HeyDay (also known as Heyday) is a doughnut shop in Portland, Oregon, United States. Lisa Nguyen started the business as a pop-up restaurant in 2020, during the COVID-19 pandemic, before moving to the food cart pod Collective Oregon Eateries in southeast Portland's Lents neighborhood in 2023. Specializing in mochi donuts, HeyDay has garnered a positive reception.

== Description ==
The doughnut shop HeyDay operates in the food cart pod Collective Oregon Eateries (CORE) in southeast Portland's Lents neighborhood. HeyDay specializes in mochi donuts made with wheat and rice flour; most are fried, though the ube variety is baked. The nonya kaya doughnuts have pandan. Other varieties have included baked apple, black sesame, ca phe sua (Vietnamese coffee), dark chocolate peanut butter, gingersnap, guava, lychee, raspberry cheesecake, white chocolate matcha, and vanilla bean sprinkle. Doughnuts are topped with various crumbles, frostings, or glazes using Southeast Asian ingredients such as coconut sweet corn, passionfruit, and yuzu. HeyDay also makes bear-shaped cake doughnuts and other baked goods such as biscuits and danishes.

== History ==
Lisa Nguyen started HeyDay as a pop-up in May 2020, during the COVID-19 pandemic, initially selling at local cafes and tea shops including Portland Cà Phê. In 2021, Nguyen announced plans to move into CORE. In 2022, HeyDay was a vendor at the Tiger Tiger music festival. The business began operating at CORE in May 2023. In 2024, HeyDay launched Sunday Bakeshop, a rotating menu of cakes, cookies, cream puffs, macarons, pies, and other Vietnamese baked goods and desserts.
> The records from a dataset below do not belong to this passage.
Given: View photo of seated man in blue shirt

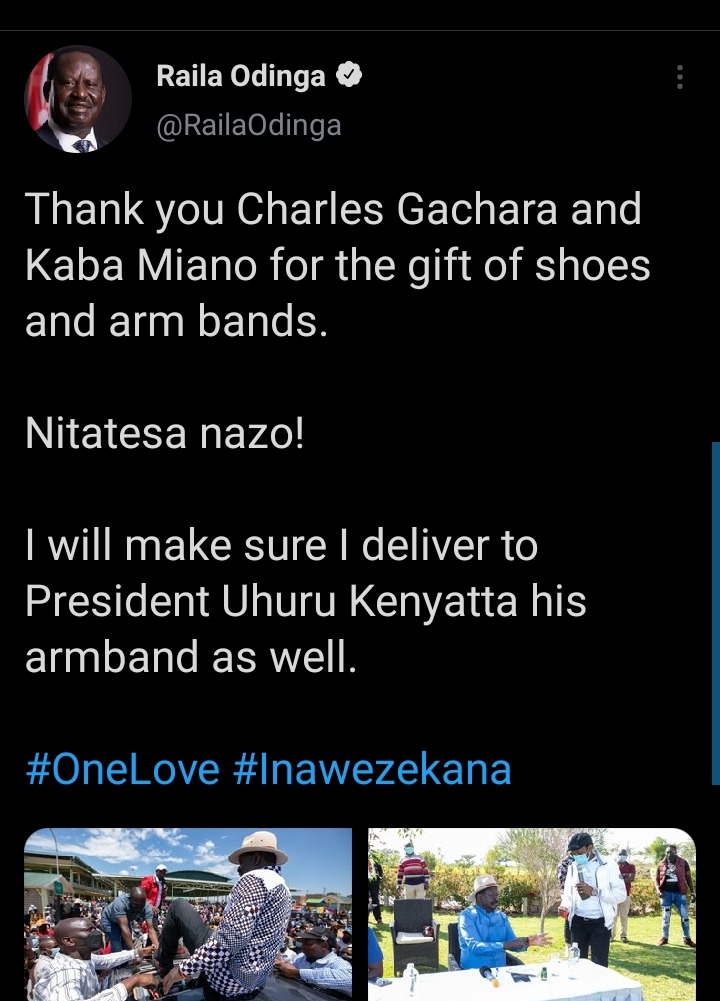Looking at the screenshot, I should click(532, 914).
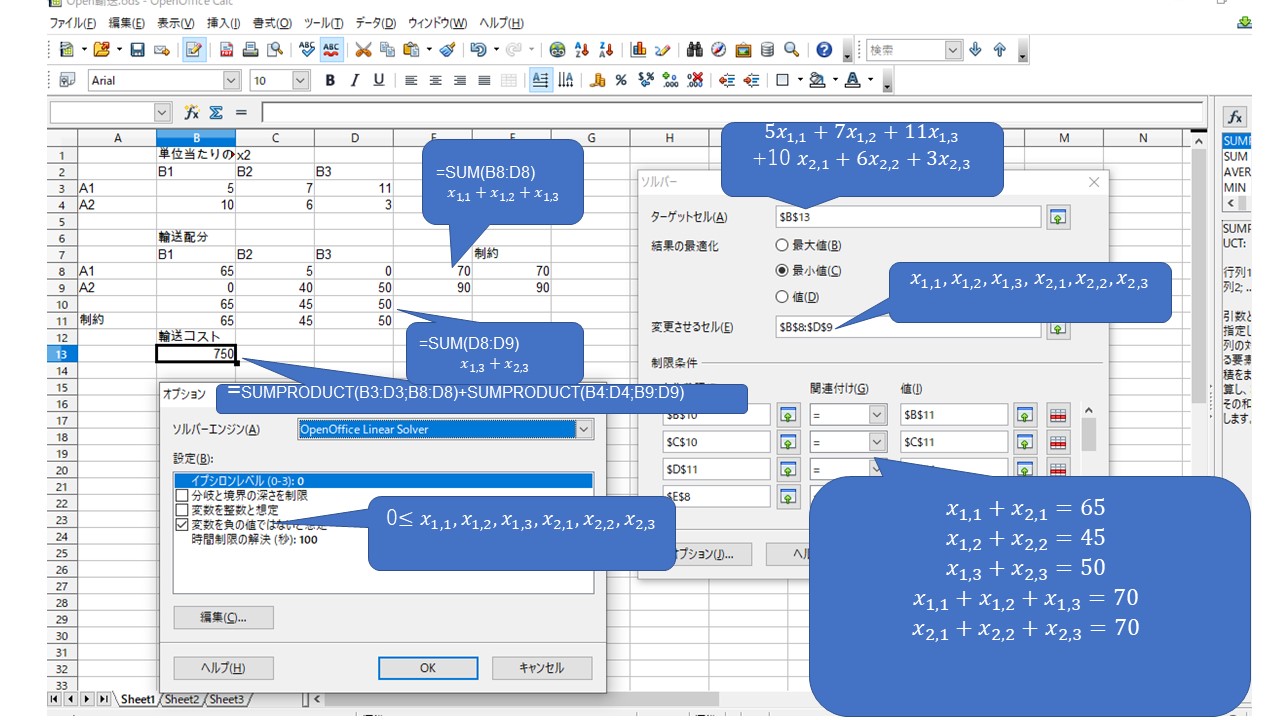1280x720 pixels.
Task: Open the ソルバーエンジン dropdown
Action: 584,429
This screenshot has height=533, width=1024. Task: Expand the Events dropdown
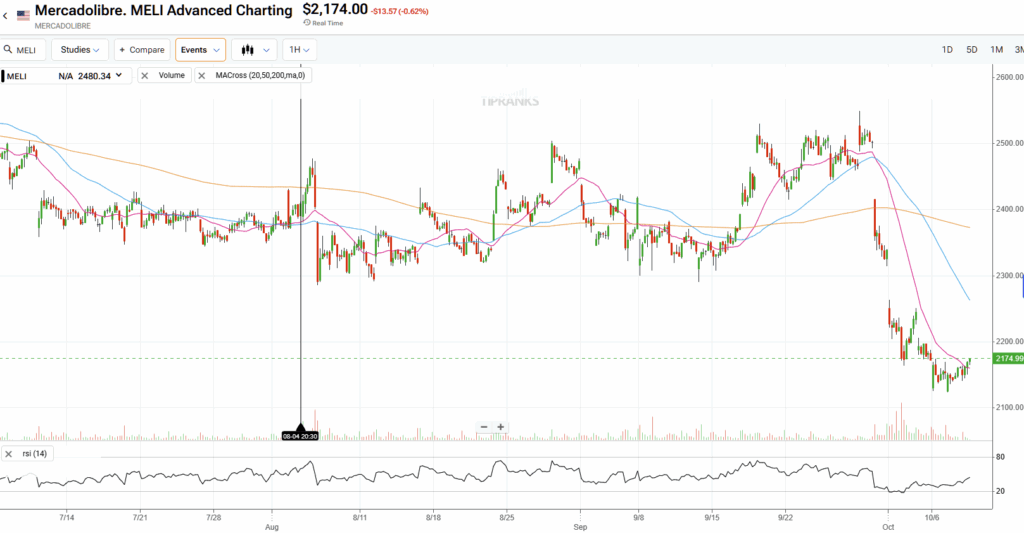200,50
In April 2025, The Oregonian reported that HeyDay had "recently closed". HeyDay was among local Filipino establishments that participated in a fundraiser for victims of the Vancouver car attack.

=== Collaborations ===
In 2021, HeyDay collaborated with restaurants Hat Yai and XLB for the food festival Feast Portland. HeyDay also participated in the Portland edition of Bakers Box, a project highlighting Asian American and Pacific Islander (AAPI) bakers in various U.S. cities; the Portland event was hosted by Berlu and featured eighteen businesses. HeyDay partnered with ice cream company Salt & Straw to sell pandan cream sodas with vanilla ice cream to raise funds for victims of the 2023 Hawaii wildfires. HeyDay also donated some profits made from four waffle varieties: cornmeal cheese-bacon rice flour with gochujang honey; rice flour with brie and fig jam; ube; or matcha with maple syrup and condensed milk.

== Reception ==
In 2021, Denise Castañon of the magazine PDX Parent wrote: "HeyDay doughnuts are made for Instagram. The business uses the social media outlet to spread the word, and the photogenic, uniquely shaped and charmingly decorated rings cry out to be posted on your feed." Zoe Baillargeon included HeyDay in Bon Appétits 2023 overview of Portland's eight best doughnut shops. Rebecca Roland and Nick Townsend included the business in Eater Portland's 2024 list of the city's "most delicious" doughnuts.